I was sent to the warden’s shanty to ask if he’d found my dad yet. He was busy polishing a metal instrument, whistling as he did so. The warden shrugged: It’s an island, after all. He placed the instrument on the cloth laid across his desk, picking up an adjacent one. It was a hot day and his brow was beaded with sweat. I put my hand on the wall of the cell. It felt cool. I asked the warden if I might have a lie down inside the cell, which I imagined was cool all around. Sure, he said, reaching back and pushing open the iron bars behind him. You’ll let me out in an hour? I asked. Sure, he said.

It was still hot that evening so I went down to the beach for a swim. At the beach two of my uncles were standing over the body of my drunken cousin. My drunken cousin was always flushed, but as he lay in front of my two uncles his skin was glassy as a walleye. Drowned himself one of my uncles said to me, as I looked on in my underwear. Hardly seems worth it, over that clown, the other said to no one in particular. After a bit of silence, the first uncle turned to the second and said, I have some mind to move to the mainland. Really? the other one said, It strikes me as no better than here. Yeah, said the first uncle, No better than here. What would you do there? The first uncle shrugged, Probably fish same as here. After a further silence the first uncle added, You’re probably right. I’m going to die here just like the rest of us. I watched from the shallows as the uncles went to the boathouse and returned with a roll of burlap. Wrapping the body of the drunken cousin, they slung him between themselves and set up the switchbacks toward the houses.

I decided the next day to revisit the fortuneteller. I gathered my coffee grounds and went along the footpath to the north end of the island. I was afraid I had too many questions for the amount of coffee.

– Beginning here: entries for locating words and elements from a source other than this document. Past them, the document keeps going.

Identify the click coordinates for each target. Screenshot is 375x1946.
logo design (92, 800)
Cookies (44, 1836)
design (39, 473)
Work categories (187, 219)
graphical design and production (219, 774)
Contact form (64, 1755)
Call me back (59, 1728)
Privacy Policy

Especially since I seemed to already owe her coffee for her last prediction. At least according to the clown. What the clown did with all those rags I guess I’ll never know. My dad used to say that the clown was making paper from them. That the clown on his rounds took notes on the rag paper. That the notes went to the fortuneteller, so the fortuneteller always knew what was happening on the island. That was my dad’s theory, but he went to the fortuneteller first before going to the clinic, just like everyone else on the island.

I arrived in front of the palm fronds and called, Hag, I have coffee here and I want answers. A breeze moved through the fronds. I called again, Hello hag, there are things I need to know. I know I offered you this coffee before, but hag, even I know that things arrive and bring the future. So hag, I say, maybe it was a bad question. But now I say, I have a good question. I want to know what’s going to happen with my dad, and the rest of the island. The breeze continued soft through the fronds. Then they rustled harder, but I felt no wind pass among the mangal. The fronds broke and the khakied warden was there buttoning his pants, his other hand extended through the fronds. He said through his mirrored sunglasses: Little girl, everything is going to be fine. Now take that coffee back to your mother.